How is hardening different from the fuzzy AND and fuzzy OR operations? First of all, it is not a logical operation. It is a conversion of fuzzy membership maps into a Boolean class map. It only applies to fuzzy membership maps. Second, it produces a class label for each location, not the membership value.

3. Application of Fuzzy Aggregations in Geography

3.1 Application Context

We use prediction of soil spatial variation (digital soil mapping) as an example to illustrate the application of fuzzy aggregations in geography. The details of this application can be found in (Zhu, 2006; 2008). By prediction we mean that we use the easily observable conditions from environmental variables related to soil development to predict (infer) the soil conditions (for simplicity soil class is used here as the condition) which are difficult to obtain directly (Zhu et al., 2001). In other words, we use the environmental conditions under which a given soil type occurs as surrogates to map soils.

The basic idea in achieving this prediction is to evaluate the similarity between the environmental conditions at an unvisited location and the environmental conditions for a given soil class. It is based on the premise that the more similar the environmental conditions at the location to these of the prescribed soil class, the higher the membership of the local soil at the location in the prescribed soil class (Zhu et al., 2018; Zhu, 2024). Thus, this similarity is taken as the membership of the environmental conditions at the candidate location belonging to the environmental conditions defined for the given soil class. If we take the environmental conditions defined for the given soil class as a set and the environmental conditions at a location as an object, then the prediction simply becomes evaluating the membership of an object in a set under fuzzy logic, a classic fuzzy aggregation problem. This fuzzy aggregation consisting of two major steps: determination of individual memberships based individual environmental conditions under fuzzy logic and aggregation of these individual memberships under fuzzy logic to obtain the final membership (the similarity) of the local soil in the prescribed soil class.
·····
# Tasks to perform
1. In the fuzzy aggregation passage, what does hardening convert fuzzy membership maps into?
2. Retype the portion of the fuzzy aggregation passage that opens with the words containing "We use prediction" and closes with "to map soils.".
3. Summarize the fuzzy aggregation passage in three sentences.

# Information supplied
·····
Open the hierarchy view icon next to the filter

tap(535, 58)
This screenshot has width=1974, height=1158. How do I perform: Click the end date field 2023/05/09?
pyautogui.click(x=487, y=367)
·····
# Complete answers
1. A Boolean class map.

2.
We use prediction of soil spatial variation (digital soil mapping) as an example to illustrate the application of fuzzy aggregations in geography. The details of this application can be found in (Zhu, 2006; 2008). By prediction we mean that we use the easily observable conditions from environmental variables related to soil development to predict (infer) the soil conditions (for simplicity soil class is used here as the condition) which are difficult to obtain directly (Zhu et al., 2001). In other words, we use the environmental conditions under which a given soil type occurs as surrogates to map soils.

3. Hardening differs from fuzzy AND and fuzzy OR because it is not a logical operation but a conversion of fuzzy membership maps into a Boolean class map that gives each location a class label. In digital soil mapping, the soil class at an unvisited location is predicted by evaluating how similar its environmental conditions are to those defined for a given soil class, and that similarity is taken as the membership. This is a fuzzy aggregation problem with two major steps: determining individual memberships from individual environmental conditions, then aggregating them into a final membership.